Exercise aim:
Every line from the one holding "918x747 pixels." through the final line of the entries is to be reproduced exactly, and no other line.

= = = = = = =

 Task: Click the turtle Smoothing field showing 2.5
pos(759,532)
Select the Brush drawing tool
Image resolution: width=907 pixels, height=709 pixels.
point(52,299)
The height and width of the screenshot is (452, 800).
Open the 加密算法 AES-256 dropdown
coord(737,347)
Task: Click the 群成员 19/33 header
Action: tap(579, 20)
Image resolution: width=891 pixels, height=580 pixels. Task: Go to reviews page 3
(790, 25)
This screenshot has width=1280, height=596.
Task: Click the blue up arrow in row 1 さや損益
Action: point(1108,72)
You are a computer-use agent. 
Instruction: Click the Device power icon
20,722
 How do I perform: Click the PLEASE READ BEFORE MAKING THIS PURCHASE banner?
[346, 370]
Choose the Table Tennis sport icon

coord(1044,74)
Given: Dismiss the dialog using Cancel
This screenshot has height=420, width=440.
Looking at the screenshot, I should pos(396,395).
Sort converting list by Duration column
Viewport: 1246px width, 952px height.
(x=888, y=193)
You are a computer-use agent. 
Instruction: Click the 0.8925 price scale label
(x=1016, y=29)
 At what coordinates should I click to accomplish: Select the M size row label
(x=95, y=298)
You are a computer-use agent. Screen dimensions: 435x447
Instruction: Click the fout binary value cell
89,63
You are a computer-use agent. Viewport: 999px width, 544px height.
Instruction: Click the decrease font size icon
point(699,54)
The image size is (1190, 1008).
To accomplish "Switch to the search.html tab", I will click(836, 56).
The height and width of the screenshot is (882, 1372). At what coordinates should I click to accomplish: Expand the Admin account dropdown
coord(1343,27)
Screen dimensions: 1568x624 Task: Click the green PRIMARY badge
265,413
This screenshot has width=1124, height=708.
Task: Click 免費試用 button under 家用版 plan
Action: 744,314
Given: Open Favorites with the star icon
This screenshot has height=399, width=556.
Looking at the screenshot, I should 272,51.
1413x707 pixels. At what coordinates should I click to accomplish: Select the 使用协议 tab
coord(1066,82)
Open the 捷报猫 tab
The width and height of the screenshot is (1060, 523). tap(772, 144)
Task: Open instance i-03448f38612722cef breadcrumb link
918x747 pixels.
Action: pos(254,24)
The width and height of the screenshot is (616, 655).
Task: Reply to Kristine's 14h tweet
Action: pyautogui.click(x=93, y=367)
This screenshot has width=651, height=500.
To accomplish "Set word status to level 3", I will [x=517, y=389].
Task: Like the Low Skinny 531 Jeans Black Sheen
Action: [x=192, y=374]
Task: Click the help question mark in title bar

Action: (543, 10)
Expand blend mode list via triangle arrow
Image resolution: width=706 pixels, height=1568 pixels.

= = = = = = =

Your response:
918x747 pixels.
Action: pos(254,24)
The width and height of the screenshot is (616, 655).
Task: Reply to Kristine's 14h tweet
Action: pyautogui.click(x=93, y=367)
This screenshot has width=651, height=500.
To accomplish "Set word status to level 3", I will [x=517, y=389].
Task: Like the Low Skinny 531 Jeans Black Sheen
Action: [x=192, y=374]
Task: Click the help question mark in title bar

Action: (543, 10)
Expand blend mode list via triangle arrow
Image resolution: width=706 pixels, height=1568 pixels.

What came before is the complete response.